- [Try it]:
Consider the listing below. Extract exactly the lines from the line containing "Rojava (723, 2340)" to the line containing "Consenso [tab] (176, 1217)", both included.
*** Begin section ***
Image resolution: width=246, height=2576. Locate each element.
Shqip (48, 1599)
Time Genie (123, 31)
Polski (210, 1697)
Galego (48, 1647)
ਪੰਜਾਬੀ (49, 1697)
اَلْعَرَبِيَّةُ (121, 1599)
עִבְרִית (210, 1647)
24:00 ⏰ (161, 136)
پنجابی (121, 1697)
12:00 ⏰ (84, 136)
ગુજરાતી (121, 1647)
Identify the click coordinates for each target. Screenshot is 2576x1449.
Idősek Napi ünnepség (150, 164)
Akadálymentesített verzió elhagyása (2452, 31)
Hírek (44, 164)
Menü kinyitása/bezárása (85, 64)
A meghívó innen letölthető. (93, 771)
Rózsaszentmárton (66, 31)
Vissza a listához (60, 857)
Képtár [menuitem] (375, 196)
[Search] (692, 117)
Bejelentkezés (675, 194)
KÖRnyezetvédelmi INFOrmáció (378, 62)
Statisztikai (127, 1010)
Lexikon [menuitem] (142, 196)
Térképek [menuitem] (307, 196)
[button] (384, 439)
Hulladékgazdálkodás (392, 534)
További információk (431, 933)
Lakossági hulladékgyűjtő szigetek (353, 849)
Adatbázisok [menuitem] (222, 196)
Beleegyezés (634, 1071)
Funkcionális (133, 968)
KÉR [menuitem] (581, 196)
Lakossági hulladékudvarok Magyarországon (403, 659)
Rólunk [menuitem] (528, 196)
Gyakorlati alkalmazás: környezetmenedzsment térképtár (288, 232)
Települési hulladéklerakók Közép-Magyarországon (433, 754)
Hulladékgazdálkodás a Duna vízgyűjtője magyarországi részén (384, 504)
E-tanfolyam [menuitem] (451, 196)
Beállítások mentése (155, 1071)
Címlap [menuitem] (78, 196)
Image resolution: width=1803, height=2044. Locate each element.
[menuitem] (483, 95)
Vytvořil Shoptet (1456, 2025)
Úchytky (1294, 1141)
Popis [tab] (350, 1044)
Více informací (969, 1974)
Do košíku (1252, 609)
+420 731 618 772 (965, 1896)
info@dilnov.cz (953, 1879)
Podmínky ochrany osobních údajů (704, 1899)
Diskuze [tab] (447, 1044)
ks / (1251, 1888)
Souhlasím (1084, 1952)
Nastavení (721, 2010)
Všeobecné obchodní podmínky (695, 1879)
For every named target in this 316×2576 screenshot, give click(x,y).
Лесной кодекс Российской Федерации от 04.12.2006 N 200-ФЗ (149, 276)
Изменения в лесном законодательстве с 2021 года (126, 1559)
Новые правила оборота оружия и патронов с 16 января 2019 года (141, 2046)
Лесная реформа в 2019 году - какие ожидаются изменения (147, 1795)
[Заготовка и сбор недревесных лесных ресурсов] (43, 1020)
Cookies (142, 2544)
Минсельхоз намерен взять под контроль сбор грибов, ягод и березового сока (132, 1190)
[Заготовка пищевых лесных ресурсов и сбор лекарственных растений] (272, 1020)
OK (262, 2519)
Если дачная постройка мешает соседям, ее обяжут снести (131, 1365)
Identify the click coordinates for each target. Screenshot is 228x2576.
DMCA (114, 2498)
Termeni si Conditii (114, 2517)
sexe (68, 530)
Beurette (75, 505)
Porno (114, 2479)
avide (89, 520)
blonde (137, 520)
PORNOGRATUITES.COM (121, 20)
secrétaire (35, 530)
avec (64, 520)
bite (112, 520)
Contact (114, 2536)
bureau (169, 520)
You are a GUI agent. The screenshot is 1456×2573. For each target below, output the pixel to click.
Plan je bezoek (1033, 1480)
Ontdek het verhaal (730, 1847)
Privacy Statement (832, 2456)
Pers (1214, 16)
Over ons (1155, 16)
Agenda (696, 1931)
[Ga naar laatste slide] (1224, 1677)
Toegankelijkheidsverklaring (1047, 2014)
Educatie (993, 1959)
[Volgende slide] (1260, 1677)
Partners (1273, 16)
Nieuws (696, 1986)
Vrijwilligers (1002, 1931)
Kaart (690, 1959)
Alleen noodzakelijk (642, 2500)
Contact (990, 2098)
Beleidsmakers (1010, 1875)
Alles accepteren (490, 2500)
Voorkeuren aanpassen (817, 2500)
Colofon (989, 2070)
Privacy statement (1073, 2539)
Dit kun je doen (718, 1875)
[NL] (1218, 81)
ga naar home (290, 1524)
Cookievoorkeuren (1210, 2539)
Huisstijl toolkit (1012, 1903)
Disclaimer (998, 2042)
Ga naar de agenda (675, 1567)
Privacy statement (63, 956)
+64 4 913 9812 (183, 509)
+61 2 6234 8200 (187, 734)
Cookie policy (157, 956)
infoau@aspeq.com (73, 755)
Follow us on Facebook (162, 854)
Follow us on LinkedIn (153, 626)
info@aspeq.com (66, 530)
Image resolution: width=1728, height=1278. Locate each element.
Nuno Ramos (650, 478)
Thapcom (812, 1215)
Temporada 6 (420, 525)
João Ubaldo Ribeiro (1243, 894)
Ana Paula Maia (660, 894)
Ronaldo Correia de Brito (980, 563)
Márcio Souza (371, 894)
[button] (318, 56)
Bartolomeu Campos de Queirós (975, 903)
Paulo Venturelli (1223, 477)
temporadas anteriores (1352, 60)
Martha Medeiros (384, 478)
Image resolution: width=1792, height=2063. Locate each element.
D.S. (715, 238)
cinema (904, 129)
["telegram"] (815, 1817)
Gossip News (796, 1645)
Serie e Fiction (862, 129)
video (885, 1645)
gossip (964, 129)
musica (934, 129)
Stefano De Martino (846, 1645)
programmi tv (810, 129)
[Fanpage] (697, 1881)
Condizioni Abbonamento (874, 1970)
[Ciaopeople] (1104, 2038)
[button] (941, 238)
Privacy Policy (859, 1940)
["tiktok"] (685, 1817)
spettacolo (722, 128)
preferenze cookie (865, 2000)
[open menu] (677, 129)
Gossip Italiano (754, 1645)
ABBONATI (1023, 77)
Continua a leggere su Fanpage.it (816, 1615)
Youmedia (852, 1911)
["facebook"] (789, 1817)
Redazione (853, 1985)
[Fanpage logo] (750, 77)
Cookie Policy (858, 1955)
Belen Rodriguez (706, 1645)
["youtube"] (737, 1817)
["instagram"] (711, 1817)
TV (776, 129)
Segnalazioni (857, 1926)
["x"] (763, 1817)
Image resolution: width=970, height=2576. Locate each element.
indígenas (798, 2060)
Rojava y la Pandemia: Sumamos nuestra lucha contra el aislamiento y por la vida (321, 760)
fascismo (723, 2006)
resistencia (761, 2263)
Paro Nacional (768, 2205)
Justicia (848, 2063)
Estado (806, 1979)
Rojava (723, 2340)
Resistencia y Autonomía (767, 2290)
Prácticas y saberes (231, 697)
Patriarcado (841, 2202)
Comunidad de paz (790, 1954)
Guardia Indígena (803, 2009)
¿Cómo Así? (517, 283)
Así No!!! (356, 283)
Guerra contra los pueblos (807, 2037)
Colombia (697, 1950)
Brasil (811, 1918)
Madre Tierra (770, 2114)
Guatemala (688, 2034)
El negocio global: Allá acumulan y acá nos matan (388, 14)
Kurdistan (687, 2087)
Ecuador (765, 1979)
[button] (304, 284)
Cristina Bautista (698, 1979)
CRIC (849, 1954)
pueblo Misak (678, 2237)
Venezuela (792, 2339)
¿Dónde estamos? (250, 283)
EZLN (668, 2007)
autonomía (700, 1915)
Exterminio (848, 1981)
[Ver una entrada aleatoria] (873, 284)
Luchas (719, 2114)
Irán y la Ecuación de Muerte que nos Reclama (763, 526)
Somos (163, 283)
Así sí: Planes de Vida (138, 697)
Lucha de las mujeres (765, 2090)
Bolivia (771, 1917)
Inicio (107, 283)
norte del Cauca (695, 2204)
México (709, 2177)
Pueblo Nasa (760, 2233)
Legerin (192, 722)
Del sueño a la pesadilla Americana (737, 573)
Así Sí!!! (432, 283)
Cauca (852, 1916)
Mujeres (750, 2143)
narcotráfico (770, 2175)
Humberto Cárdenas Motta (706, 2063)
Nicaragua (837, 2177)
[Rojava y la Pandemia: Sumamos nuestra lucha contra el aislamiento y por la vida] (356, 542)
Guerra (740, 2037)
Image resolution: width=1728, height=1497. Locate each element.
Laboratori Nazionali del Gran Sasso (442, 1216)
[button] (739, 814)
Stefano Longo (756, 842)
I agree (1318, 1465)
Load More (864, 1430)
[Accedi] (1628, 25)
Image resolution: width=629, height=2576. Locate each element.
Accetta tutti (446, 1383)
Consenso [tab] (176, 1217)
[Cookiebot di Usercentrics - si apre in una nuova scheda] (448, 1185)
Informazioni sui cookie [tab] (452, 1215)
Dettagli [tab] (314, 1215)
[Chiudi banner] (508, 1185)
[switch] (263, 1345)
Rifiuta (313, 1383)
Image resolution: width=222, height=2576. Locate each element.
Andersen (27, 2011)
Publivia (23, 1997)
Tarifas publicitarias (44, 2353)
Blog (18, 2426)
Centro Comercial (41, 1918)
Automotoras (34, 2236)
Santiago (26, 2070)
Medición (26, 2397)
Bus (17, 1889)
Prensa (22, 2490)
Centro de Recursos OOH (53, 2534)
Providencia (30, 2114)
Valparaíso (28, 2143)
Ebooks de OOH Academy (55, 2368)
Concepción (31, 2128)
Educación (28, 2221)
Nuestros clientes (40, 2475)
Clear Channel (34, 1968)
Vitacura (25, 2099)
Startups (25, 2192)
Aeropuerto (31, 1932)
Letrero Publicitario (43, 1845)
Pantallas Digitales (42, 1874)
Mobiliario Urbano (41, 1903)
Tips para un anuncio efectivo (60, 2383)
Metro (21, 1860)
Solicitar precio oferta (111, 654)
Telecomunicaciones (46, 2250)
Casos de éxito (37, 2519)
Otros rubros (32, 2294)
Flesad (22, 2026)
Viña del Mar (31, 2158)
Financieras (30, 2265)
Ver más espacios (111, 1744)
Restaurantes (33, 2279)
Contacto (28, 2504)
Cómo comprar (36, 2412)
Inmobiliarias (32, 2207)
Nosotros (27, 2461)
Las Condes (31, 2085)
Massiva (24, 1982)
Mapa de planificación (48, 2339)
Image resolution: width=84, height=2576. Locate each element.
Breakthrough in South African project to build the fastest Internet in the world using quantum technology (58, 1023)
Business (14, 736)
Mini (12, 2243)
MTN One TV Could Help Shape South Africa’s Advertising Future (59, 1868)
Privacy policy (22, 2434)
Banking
*** End section ***
- [The answer]:
Rojava (723, 2340)
Resistencia y Autonomía (767, 2290)
Prácticas y saberes (231, 697)
Patriarcado (841, 2202)
Comunidad de paz (790, 1954)
Guardia Indígena (803, 2009)
¿Cómo Así? (517, 283)
Así No!!! (356, 283)
Guerra contra los pueblos (807, 2037)
Colombia (697, 1950)
Brasil (811, 1918)
Madre Tierra (770, 2114)
Guatemala (688, 2034)
El negocio global: Allá acumulan y acá nos matan (388, 14)
Kurdistan (687, 2087)
Ecuador (765, 1979)
[button] (304, 284)
Cristina Bautista (698, 1979)
CRIC (849, 1954)
pueblo Misak (678, 2237)
Venezuela (792, 2339)
¿Dónde estamos? (250, 283)
EZLN (668, 2007)
autonomía (700, 1915)
Exterminio (848, 1981)
[Ver una entrada aleatoria] (873, 284)
Luchas (719, 2114)
Irán y la Ecuación de Muerte que nos Reclama (763, 526)
Somos (163, 283)
Así sí: Planes de Vida (138, 697)
Lucha de las mujeres (765, 2090)
Bolivia (771, 1917)
Inicio (107, 283)
norte del Cauca (695, 2204)
México (709, 2177)
Pueblo Nasa (760, 2233)
Legerin (192, 722)
Del sueño a la pesadilla Americana (737, 573)
Así Sí!!! (432, 283)
Cauca (852, 1916)
Mujeres (750, 2143)
narcotráfico (770, 2175)
Humberto Cárdenas Motta (706, 2063)
Nicaragua (837, 2177)
[Rojava y la Pandemia: Sumamos nuestra lucha contra el aislamiento y por la vida] (356, 542)
Guerra (740, 2037)
Image resolution: width=1728, height=1497. Locate each element.
Laboratori Nazionali del Gran Sasso (442, 1216)
[button] (739, 814)
Stefano Longo (756, 842)
I agree (1318, 1465)
Load More (864, 1430)
[Accedi] (1628, 25)
Image resolution: width=629, height=2576. Locate each element.
Accetta tutti (446, 1383)
Consenso [tab] (176, 1217)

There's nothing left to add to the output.